> [Trecho para leitura]:
^^^^

DNA de filho é achado no cérebro da mãe

Agência O Globo

A ideia de que as mães sempre têm seus filhos na mente parece ser literalmente verdade. Uma descoberta, anunciada esta semana na revista científica “Plos ONE”, sugere que o ato de conceber uma criança não representa a transmissão de material genético apenas da mãe para o filho. O caminho oposto é possível, e parte do DNA do feto pode entrar no cérebro da mãe e permanecer ali por décadas. Isto poderia, inclusive, estar associado a doenças neurológicas na mulher.

Traços genéticos misteriosos

No estudo, uma equipe do Centro de Pesquisa do Câncer Fred Hutchinson, em Seattle, e da Universidade de Washington realizou a autópsia de 59 cérebros de mulheres — 33 delas com Alzheimer — que morreram com idades entre 32 e 101 anos. Em 63% dos cérebros, eles encontraram DNA masculino. Embora espalhados por todo o cérebro, os traços genéticos deste outro indivíduo foram encontrados com mais frequência no hipocampo do cérebro — uma região crucial para a consolidação de memórias — e nos lobos parietais e temporais do córtex pré-frontal do cérebro, áreas que desempenham um papel na sensação, percepção, integração sensorial e compreensão da linguagem.
“Esta linha de pesquisa sugere que precisamos de um novo paradigma na nossa própria concepção biológica e como somos formados.

^^^^

> [Dados fornecidos]:
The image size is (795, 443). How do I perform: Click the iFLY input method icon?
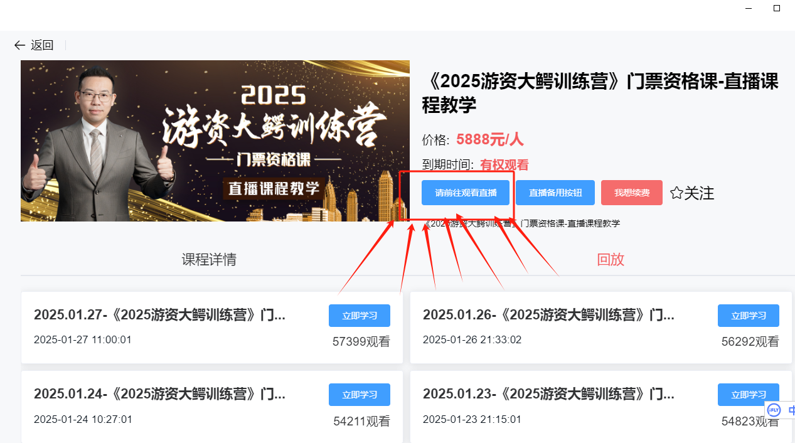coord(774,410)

^^^^

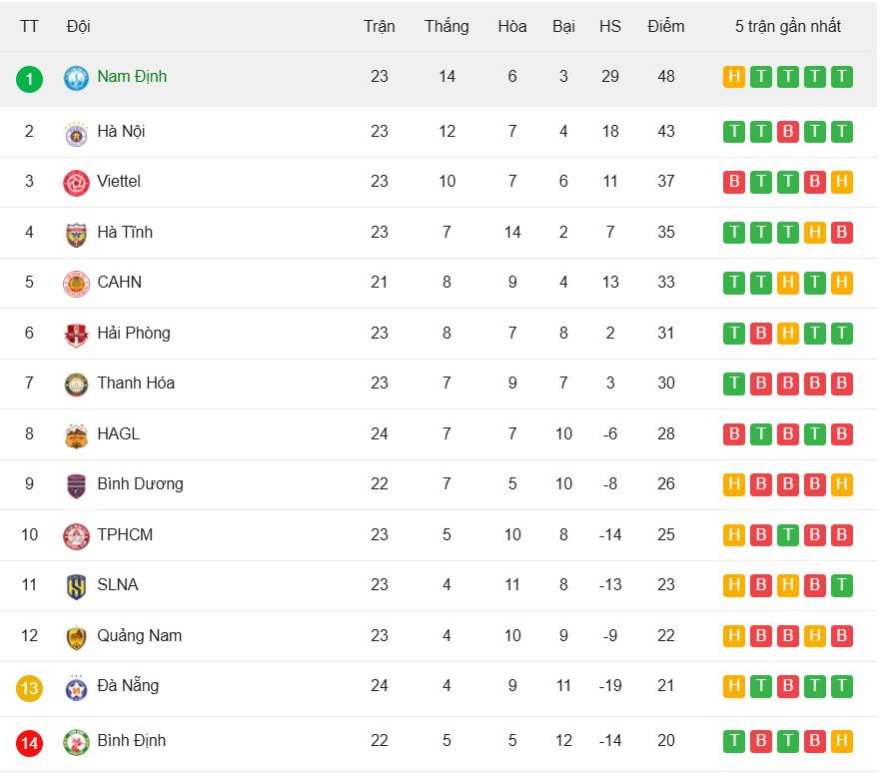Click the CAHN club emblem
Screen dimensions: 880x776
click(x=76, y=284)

^^^^

> [Enunciado do problema]: Reproduza na íntegra o trecho sobre o DNA do filho encontrado no cérebro da mãe, sem mudar uma palavra.

> [Solução do problema]:
DNA de filho é achado no cérebro da mãe

Agência O Globo

A ideia de que as mães sempre têm seus filhos na mente parece ser literalmente verdade. Uma descoberta, anunciada esta semana na revista científica “Plos ONE”, sugere que o ato de conceber uma criança não representa a transmissão de material genético apenas da mãe para o filho. O caminho oposto é possível, e parte do DNA do feto pode entrar no cérebro da mãe e permanecer ali por décadas. Isto poderia, inclusive, estar associado a doenças neurológicas na mulher.

Traços genéticos misteriosos

No estudo, uma equipe do Centro de Pesquisa do Câncer Fred Hutchinson, em Seattle, e da Universidade de Washington realizou a autópsia de 59 cérebros de mulheres — 33 delas com Alzheimer — que morreram com idades entre 32 e 101 anos. Em 63% dos cérebros, eles encontraram DNA masculino. Embora espalhados por todo o cérebro, os traços genéticos deste outro indivíduo foram encontrados com mais frequência no hipocampo do cérebro — uma região crucial para a consolidação de memórias — e nos lobos parietais e temporais do córtex pré-frontal do cérebro, áreas que desempenham um papel na sensação, percepção, integração sensorial e compreensão da linguagem.
“Esta linha de pesquisa sugere que precisamos de um novo paradigma na nossa própria concepção biológica e como somos formados.